First of all, Statement A & Statement B will generate different results.

In Statement A, you are inserting an array (["Lemon", "Kiwi"]) as an array element at position 2 while removing 0 items. So, you are inserting a string array in another string array at position 2.

var fruits = ["Banana", "Orange", "Apple", "Mango"];      fruits.splice(2,0,["Lemon", "Kiwi"]);    console.log(fruits);

However, Statement B is much more interesting. To, understand it fully, first log out it's core portion like this:

console.log(...[2,0].concat(["Lemon", "Kiwi"]));  // basic array concatenation then spread

As you can see it generates, 2 0 Lemon Kiwi. Then it is passed as parameter to fruits.splice(..here..). According to array#splice it will enter two strings (Lemon & Kiwi) at position 2, while removing 0 elements.
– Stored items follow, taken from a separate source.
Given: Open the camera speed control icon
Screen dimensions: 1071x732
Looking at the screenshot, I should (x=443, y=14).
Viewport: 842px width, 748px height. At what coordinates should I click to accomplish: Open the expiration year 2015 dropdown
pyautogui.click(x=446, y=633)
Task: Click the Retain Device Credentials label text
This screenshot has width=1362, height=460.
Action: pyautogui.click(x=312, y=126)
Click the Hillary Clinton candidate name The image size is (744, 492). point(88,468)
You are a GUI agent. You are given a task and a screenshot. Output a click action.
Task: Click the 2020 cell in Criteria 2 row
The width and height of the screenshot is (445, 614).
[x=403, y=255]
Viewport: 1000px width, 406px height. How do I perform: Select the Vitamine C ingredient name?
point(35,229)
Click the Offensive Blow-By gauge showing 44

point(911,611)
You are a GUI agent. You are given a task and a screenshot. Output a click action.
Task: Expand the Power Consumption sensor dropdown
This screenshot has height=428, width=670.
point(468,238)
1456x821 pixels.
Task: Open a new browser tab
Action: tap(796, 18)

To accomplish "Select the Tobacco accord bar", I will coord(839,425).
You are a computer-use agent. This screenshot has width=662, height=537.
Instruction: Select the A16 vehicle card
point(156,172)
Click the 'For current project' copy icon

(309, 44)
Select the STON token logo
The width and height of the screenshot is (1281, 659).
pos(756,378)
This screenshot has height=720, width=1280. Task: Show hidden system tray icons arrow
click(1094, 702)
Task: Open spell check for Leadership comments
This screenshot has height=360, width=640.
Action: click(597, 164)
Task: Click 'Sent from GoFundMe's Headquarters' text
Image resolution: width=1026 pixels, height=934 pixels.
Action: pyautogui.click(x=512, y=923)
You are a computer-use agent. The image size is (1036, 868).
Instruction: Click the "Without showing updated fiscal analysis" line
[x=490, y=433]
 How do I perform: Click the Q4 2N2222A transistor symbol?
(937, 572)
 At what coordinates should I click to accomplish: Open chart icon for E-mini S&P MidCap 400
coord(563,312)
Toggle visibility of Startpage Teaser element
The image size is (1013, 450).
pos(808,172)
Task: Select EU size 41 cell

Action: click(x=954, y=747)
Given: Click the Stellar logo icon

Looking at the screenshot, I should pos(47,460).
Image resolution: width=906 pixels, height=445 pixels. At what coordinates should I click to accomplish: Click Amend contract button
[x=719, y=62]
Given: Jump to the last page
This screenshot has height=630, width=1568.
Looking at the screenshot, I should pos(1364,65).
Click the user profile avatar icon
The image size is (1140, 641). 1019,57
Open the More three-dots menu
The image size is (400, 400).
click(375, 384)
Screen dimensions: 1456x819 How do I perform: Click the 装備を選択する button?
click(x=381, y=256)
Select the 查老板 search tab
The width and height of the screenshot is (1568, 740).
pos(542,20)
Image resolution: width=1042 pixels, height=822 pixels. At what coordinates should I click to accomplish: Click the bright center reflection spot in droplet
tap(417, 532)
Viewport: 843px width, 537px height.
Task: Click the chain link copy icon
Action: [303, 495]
var fruits = ["Banana", "Orange", "Apple", "Mango"];    fruits.splice(...[2,0].concat(["Lemon", "Kiwi"]));  // is same as fruits.splice(2, 0, 'Lemon', 'Kiwi')    console.log(fruits);

NOTE:

  • array#splice updates the original array.
  • Statement A inserts an array (IE ["Lemon", "Kiwi"]) in parent string array whereas, Statement B inserts two strings (IE 'Lemon', 'Kiwi') in parent string array.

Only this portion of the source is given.